▸ **INPUT FOR THIS TASK**
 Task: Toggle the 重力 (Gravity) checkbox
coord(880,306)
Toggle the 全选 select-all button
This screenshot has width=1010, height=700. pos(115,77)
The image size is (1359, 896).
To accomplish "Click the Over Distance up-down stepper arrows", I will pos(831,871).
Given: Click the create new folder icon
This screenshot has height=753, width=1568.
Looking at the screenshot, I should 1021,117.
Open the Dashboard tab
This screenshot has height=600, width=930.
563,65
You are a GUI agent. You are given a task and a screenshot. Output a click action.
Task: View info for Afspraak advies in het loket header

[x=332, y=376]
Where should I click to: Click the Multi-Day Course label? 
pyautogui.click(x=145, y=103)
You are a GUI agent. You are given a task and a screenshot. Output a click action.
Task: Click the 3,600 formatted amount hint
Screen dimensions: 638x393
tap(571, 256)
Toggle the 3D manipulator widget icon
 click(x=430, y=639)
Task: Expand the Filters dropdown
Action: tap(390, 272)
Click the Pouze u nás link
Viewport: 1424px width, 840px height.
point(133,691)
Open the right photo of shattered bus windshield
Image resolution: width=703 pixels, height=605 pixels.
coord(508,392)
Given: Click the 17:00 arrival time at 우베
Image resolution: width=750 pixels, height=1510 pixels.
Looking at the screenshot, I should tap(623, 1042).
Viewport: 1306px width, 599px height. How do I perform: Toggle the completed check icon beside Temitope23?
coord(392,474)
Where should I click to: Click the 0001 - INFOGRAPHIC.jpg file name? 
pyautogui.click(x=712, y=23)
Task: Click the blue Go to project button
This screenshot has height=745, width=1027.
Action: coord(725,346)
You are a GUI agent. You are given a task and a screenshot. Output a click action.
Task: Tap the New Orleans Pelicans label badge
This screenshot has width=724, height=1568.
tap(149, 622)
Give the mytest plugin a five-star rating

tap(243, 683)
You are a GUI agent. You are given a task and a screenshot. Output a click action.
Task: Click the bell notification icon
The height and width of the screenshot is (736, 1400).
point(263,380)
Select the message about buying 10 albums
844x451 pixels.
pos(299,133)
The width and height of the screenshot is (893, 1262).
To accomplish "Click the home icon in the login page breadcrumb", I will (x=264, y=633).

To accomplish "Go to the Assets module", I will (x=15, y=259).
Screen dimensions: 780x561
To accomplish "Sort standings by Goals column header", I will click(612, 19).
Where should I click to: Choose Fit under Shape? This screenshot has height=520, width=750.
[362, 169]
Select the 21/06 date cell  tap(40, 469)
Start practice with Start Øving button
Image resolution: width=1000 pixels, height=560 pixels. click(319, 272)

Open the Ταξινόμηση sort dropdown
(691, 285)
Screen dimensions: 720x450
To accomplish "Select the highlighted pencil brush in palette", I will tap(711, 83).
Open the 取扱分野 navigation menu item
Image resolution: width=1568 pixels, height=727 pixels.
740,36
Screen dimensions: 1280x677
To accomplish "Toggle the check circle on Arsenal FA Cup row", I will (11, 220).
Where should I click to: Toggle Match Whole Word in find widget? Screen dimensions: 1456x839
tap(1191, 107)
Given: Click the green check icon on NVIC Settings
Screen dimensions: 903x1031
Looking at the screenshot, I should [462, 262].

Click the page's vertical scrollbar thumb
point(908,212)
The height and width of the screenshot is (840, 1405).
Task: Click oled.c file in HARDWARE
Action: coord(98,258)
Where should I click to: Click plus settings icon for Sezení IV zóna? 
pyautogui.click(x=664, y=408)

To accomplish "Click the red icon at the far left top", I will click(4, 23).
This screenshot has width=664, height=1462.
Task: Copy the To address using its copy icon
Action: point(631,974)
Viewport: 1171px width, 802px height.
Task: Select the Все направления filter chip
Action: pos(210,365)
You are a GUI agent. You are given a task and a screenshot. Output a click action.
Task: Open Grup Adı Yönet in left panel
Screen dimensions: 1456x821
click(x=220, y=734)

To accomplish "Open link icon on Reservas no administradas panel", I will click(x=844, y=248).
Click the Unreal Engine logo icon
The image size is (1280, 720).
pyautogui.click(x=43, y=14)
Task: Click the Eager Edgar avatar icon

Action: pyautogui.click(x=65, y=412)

▸ **TASK ITEM**
What must be returned is the line with "Click the Unreal Engine logo icon" plus every line after it to the end of the entries, exactly as they appear.

▸ **TASK RESULT**
Click the Unreal Engine logo icon
The image size is (1280, 720).
pyautogui.click(x=43, y=14)
Task: Click the Eager Edgar avatar icon

Action: pyautogui.click(x=65, y=412)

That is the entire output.